◆ **Task statement**:
Rewrite the lines from the one with "You are a computer-use agent. Image" to the one with "Action: pyautogui.click(x=85, y=188)", switching "screenshot" to "screen capture" and leaving everything else as it is.

◆ **Extracted material**:
-- BEGIN --

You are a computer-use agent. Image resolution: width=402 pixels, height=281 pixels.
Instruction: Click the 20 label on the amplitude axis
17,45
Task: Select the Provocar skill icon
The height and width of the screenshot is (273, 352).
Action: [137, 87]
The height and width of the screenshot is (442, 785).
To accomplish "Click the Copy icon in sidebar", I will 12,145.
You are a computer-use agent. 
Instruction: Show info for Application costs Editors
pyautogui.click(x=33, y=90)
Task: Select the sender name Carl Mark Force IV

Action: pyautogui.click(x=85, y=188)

-- END --
-- BEGIN --

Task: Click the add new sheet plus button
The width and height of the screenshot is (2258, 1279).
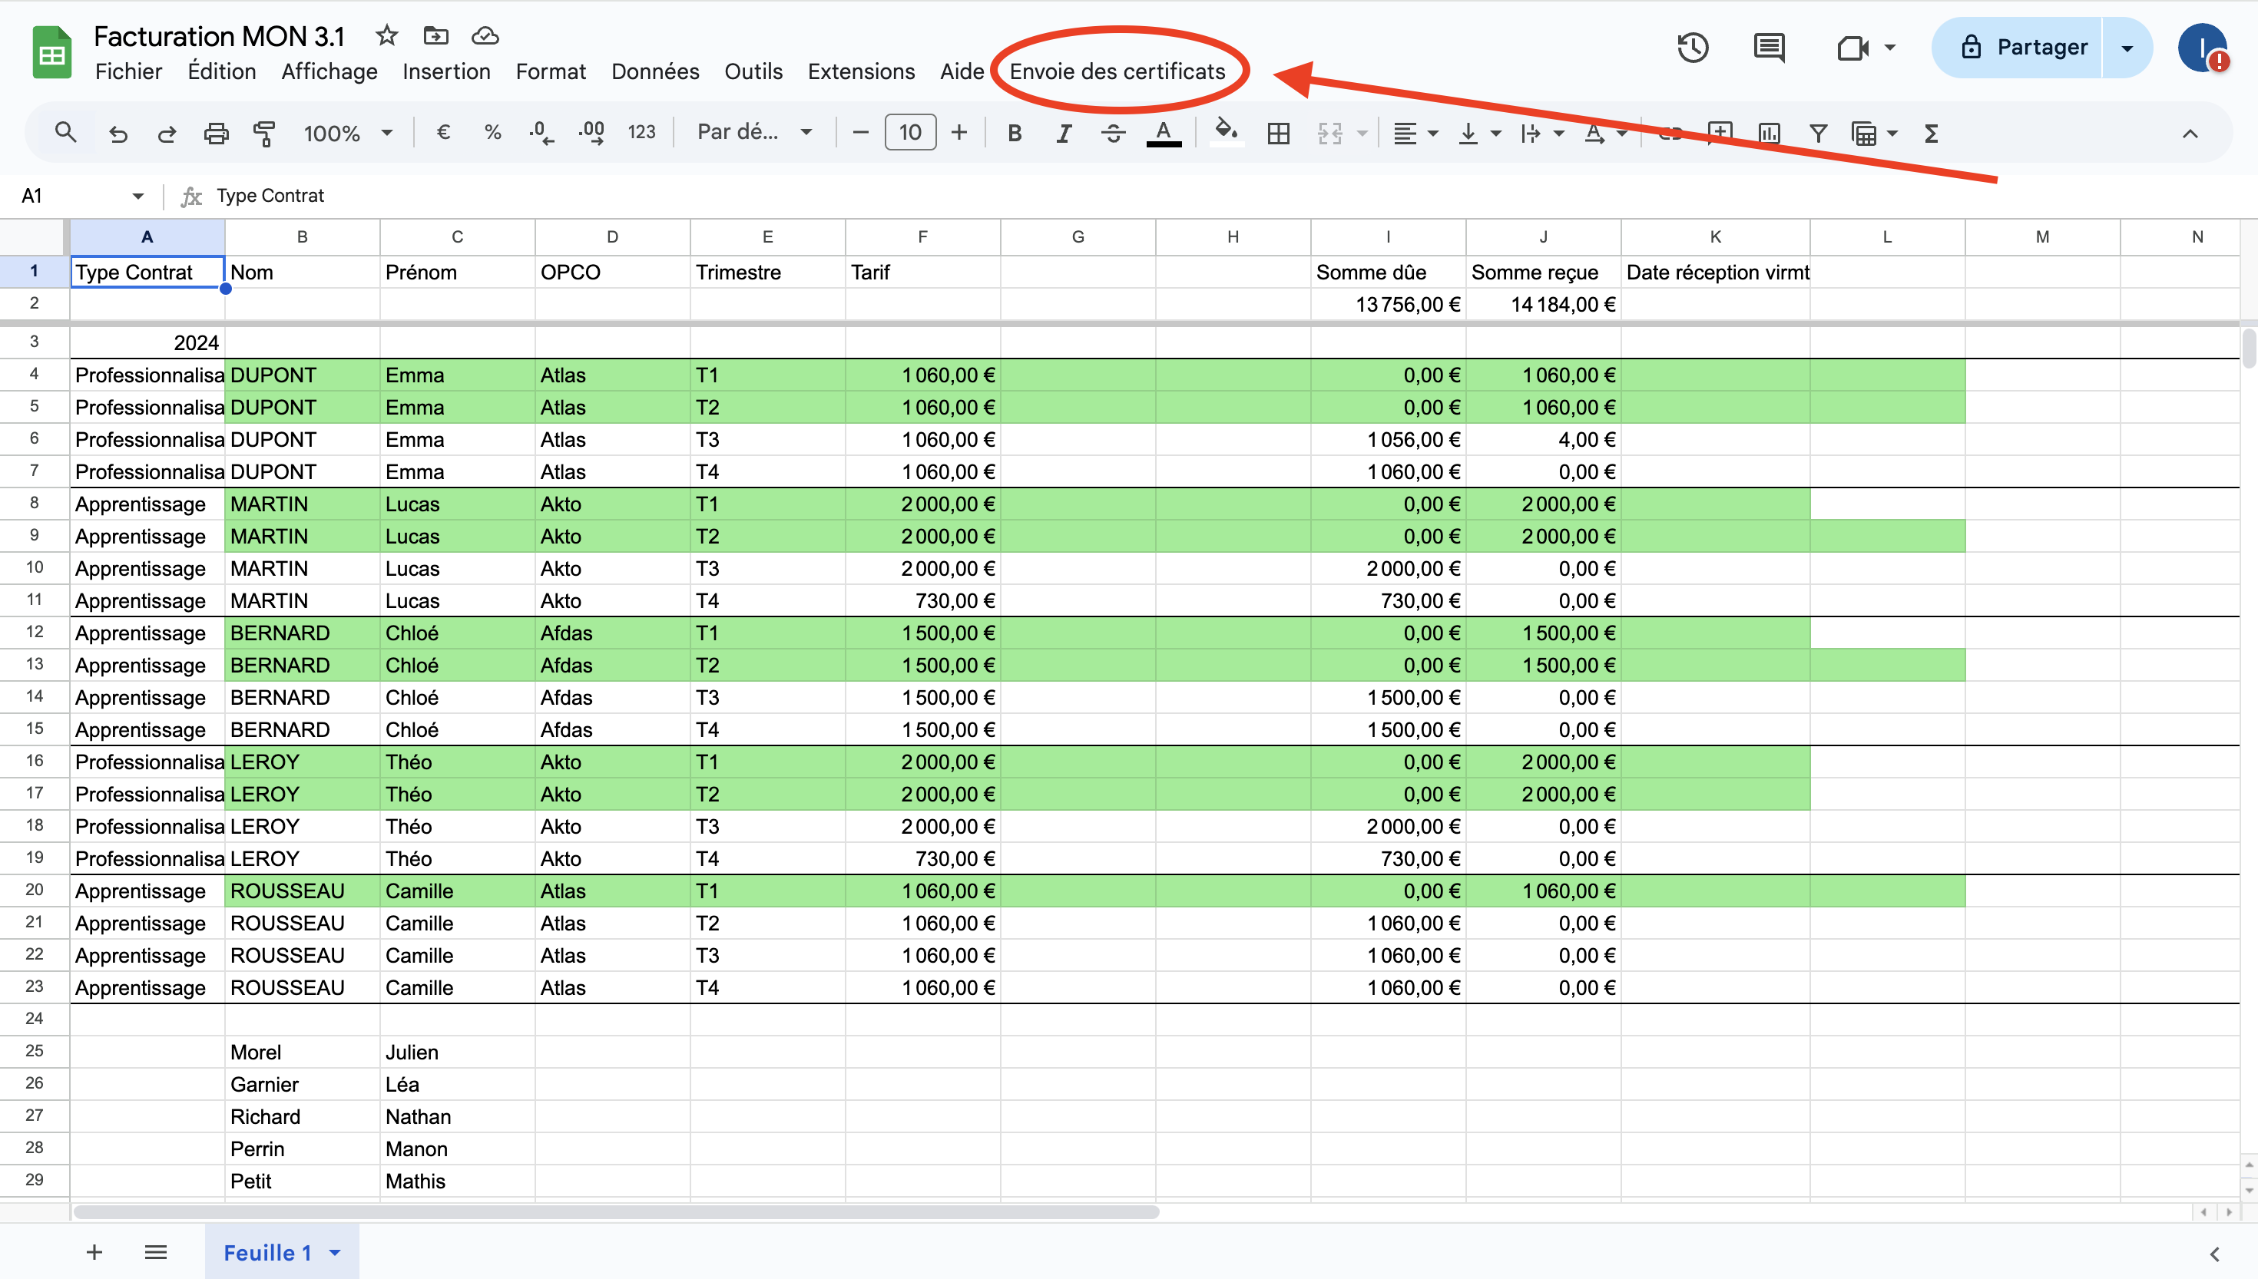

-- END --
-- BEGIN --

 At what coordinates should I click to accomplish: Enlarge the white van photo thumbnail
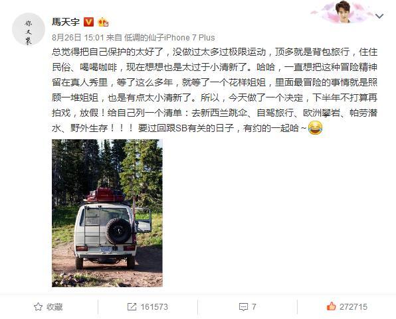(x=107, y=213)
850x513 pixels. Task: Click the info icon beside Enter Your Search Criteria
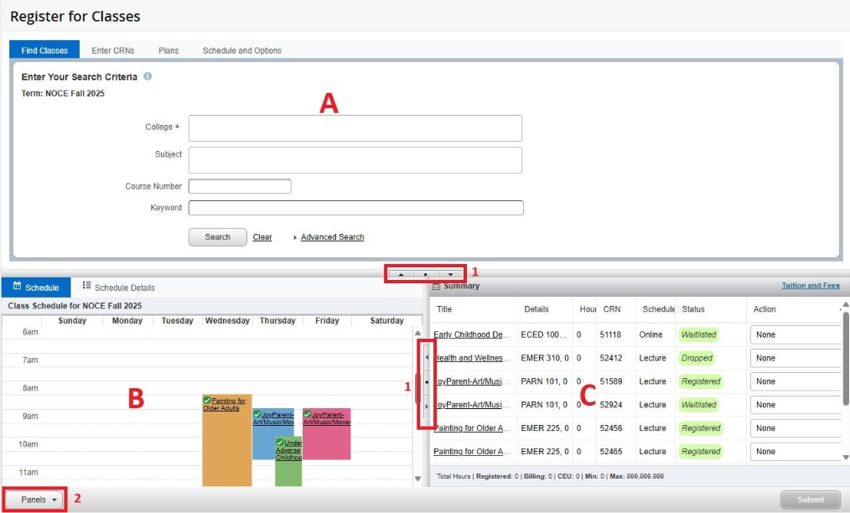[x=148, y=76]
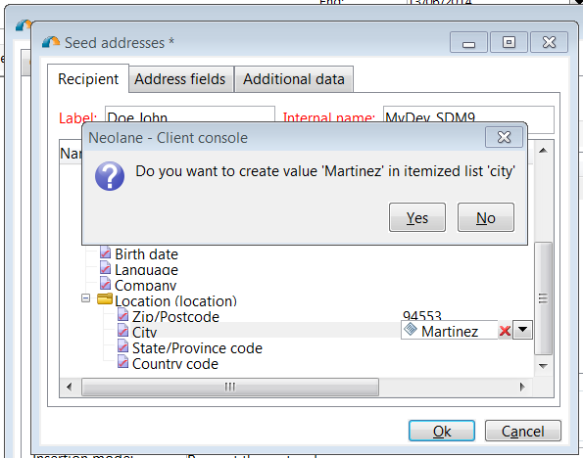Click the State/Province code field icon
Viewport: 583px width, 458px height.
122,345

-- END --

◆ **Solution to the exercise**:
You are a computer-use agent. Image resolution: width=402 pixels, height=281 pixels.
Instruction: Click the 20 label on the amplitude axis
17,45
Task: Select the Provocar skill icon
The height and width of the screen capture is (273, 352).
Action: [137, 87]
The height and width of the screen capture is (442, 785).
To accomplish "Click the Copy icon in sidebar", I will 12,145.
You are a computer-use agent. 
Instruction: Show info for Application costs Editors
pyautogui.click(x=33, y=90)
Task: Select the sender name Carl Mark Force IV

Action: pyautogui.click(x=85, y=188)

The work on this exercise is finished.